(Stored items)
────

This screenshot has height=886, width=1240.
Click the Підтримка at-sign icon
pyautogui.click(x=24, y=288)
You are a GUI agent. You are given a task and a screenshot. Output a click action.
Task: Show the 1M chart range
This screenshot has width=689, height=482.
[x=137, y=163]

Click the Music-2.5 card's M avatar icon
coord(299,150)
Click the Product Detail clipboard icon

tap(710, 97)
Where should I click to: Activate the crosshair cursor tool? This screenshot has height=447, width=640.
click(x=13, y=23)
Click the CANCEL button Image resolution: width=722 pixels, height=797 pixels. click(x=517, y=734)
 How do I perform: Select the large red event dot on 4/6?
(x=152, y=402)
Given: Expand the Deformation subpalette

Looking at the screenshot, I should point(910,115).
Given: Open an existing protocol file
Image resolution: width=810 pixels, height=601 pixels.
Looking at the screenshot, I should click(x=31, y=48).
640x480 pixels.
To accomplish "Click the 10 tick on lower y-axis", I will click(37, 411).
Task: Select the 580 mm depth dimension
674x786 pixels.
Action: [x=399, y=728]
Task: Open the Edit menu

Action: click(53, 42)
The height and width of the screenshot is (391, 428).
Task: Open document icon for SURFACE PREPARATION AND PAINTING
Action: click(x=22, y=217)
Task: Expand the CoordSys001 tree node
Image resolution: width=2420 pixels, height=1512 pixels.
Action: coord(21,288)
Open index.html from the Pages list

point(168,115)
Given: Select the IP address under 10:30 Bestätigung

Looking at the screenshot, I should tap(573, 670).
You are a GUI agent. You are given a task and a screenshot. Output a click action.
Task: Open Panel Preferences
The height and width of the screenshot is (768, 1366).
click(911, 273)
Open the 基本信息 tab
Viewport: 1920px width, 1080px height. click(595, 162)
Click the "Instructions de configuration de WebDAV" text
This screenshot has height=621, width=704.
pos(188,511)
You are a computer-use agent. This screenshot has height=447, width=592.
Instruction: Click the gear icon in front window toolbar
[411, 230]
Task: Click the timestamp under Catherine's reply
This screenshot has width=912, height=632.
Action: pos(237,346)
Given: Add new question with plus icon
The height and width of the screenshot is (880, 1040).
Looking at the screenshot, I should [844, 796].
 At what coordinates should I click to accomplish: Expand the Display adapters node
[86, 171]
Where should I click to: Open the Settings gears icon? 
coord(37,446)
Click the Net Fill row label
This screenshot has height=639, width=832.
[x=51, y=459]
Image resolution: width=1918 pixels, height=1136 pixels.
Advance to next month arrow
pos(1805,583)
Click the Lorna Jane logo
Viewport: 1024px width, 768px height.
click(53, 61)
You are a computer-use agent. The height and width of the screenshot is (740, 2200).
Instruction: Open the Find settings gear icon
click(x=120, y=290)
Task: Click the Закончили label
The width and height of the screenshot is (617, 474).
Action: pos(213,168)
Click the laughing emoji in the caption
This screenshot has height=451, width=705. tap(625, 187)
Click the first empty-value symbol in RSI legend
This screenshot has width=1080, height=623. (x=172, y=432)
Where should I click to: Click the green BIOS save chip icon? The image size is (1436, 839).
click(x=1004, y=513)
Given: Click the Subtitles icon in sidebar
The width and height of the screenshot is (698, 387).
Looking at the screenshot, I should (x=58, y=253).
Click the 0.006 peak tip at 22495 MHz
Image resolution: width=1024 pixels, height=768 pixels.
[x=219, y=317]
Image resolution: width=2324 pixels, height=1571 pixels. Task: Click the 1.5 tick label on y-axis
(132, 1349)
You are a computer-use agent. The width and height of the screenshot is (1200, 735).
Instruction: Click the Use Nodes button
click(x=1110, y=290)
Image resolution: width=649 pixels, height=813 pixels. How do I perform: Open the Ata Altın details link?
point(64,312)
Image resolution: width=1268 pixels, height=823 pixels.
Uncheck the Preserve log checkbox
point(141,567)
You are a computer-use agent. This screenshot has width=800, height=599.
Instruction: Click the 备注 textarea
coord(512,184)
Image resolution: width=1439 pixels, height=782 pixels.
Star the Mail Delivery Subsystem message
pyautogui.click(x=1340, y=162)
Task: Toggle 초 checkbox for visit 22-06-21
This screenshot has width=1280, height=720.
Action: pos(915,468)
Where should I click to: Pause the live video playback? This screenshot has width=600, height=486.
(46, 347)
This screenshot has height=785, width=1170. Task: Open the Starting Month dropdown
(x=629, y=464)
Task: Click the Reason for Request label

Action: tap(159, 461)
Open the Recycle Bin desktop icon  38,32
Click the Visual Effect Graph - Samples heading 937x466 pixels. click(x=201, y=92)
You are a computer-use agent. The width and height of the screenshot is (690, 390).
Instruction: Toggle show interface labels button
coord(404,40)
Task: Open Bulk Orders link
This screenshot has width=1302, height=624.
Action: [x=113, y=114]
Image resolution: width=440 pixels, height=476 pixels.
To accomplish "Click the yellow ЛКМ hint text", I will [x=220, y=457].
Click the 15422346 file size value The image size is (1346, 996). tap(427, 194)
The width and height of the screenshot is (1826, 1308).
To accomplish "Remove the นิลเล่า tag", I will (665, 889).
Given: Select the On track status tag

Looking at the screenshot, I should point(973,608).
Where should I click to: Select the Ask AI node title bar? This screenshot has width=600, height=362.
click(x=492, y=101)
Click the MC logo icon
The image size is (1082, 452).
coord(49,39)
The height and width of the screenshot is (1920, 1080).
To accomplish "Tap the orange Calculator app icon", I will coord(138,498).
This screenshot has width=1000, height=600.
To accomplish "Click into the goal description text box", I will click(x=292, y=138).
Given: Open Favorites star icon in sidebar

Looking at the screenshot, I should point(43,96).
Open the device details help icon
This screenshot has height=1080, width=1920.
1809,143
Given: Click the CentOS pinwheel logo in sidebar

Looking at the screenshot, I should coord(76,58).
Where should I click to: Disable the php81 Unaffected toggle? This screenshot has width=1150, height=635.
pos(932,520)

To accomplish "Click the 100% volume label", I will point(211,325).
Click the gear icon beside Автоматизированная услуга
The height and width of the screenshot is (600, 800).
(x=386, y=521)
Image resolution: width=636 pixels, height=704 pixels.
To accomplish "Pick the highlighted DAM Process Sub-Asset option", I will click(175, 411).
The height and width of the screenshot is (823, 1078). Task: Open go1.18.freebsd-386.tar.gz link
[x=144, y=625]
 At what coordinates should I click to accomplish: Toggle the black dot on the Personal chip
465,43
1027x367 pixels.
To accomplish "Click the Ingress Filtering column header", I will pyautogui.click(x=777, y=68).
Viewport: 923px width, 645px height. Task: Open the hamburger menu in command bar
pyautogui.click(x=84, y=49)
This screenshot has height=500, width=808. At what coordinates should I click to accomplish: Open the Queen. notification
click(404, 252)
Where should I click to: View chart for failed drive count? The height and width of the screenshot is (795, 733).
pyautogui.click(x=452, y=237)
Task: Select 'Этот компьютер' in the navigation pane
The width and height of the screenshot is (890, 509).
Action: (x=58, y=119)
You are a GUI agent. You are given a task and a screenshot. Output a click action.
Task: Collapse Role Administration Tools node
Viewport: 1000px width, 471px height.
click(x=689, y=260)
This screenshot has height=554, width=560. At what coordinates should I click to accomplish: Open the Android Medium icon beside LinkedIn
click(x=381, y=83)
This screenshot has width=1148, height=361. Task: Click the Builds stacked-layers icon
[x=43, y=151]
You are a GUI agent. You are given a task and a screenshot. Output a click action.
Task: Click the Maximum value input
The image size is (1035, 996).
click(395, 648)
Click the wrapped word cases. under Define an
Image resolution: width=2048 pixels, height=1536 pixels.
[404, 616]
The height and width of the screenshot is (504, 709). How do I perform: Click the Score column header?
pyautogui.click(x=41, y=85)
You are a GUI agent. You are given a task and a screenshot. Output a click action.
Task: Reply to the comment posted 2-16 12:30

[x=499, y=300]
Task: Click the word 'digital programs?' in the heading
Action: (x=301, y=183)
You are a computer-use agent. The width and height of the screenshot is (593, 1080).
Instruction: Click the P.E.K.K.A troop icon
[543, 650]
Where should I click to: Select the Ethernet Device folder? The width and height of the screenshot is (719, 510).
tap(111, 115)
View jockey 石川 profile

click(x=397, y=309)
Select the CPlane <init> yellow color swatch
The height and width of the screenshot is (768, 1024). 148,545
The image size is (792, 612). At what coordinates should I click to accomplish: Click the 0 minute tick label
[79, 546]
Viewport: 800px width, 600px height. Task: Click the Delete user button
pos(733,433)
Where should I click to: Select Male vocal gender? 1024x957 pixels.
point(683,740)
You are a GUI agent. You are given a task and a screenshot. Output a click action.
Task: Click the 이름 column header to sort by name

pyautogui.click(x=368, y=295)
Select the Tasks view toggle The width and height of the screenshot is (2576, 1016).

────

§ **TASK DETAILS**: Select each line in the data above that contains the word "what" and copy those lines out.

§ **TASK OUTPUT**:
 At what coordinates should I click to accomplish: Expand the Display adapters node
 At what coordinates should I click to accomplish: Toggle the black dot on the Personal chip
This screenshot has height=500, width=808. At what coordinates should I click to accomplish: Open the Queen. notification
This screenshot has height=554, width=560. At what coordinates should I click to accomplish: Open the Android Medium icon beside LinkedIn
The image size is (792, 612). At what coordinates should I click to accomplish: Click the 0 minute tick label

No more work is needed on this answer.